Looking at the deadlock graph will show exactly the situation I described:
SPID 52 has an KEY S lock on idxTestDeadlockColA and wants an KEY S lock on cdxTestDeadlockTestId, SPID 53 has the KEY X lock on cdxTestDeadlockTestId and wants a KEY X lock on dxTestDeadlockColA. SPID 52 is chosen as victim since it performed less writes than SPID 53.
Why is this kind of deadlock not more prevalent? The key ingredient is that both T1 and T2 have to go after the same ‘key’. On a real life situation, this is just a matter of probabilities. If the write application pattern is to write new keys and to look up old ones, it is unlikely to happen. If the number of keys is very large then the probability of overlap is low (of course it increases around ‘hot spots’, for example a hot post on your website). In my recent experience on of the main culprits for these deadlocks are the hit counters prevalent in many content management systems (increment number of hits a page or image was shown).
Unfortunately things are not always so easy to understand and to explain. The same problem can manifest itself in the disguise of a join. The key learning to take home is this: neither the reads nor the writes do not acquire locks in an atomic fashion on all indexes of a table (that would be impossible, of course!). Whenever two transactions acquire these locks in a different order from one another, they open themselves to a deadlock.

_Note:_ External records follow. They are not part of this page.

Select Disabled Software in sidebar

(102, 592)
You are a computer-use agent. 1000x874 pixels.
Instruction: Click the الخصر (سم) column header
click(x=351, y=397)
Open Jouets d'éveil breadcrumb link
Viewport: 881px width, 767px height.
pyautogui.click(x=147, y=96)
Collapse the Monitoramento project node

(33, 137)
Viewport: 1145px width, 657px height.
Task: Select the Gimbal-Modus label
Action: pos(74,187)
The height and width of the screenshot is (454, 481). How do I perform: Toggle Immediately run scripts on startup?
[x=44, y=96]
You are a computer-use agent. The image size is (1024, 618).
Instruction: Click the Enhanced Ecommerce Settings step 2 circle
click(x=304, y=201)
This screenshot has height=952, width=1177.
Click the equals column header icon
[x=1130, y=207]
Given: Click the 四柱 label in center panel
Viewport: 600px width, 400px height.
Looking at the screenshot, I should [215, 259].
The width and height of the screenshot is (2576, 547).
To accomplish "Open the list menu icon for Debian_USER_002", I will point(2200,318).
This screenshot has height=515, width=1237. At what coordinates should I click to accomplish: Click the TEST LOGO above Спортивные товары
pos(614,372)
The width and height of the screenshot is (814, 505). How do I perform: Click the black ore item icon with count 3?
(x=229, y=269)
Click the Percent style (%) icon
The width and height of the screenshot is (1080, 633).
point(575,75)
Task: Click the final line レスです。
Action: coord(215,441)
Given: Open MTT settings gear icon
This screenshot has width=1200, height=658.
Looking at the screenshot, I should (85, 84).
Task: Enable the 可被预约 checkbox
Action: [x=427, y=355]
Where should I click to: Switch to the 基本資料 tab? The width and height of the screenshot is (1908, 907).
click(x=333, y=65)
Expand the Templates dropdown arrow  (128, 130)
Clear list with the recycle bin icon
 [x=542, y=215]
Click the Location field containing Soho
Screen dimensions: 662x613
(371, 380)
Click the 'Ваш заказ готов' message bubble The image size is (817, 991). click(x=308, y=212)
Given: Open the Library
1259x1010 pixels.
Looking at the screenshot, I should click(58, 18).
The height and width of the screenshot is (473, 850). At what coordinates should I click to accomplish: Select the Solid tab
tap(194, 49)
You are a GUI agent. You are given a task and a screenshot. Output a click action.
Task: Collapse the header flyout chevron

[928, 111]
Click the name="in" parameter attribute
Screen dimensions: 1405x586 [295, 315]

The proper fix varies, of course. Things to consider are:
- eliminate unnecessary columns from reader’s projection so he does not have to look up the clustered index
- add required columns as contained columns to the non-clustered index to make the index covering, again so that the reader does not have look up the clustered index
- avoid updates that have to maintain the non-clustered index
One final note: why did I add 10000 dummy record in my example? Because otherwise the optimizer would see that the clustered index has only one page and would choose a plan that scans this index instead of seeking the non-clustered index.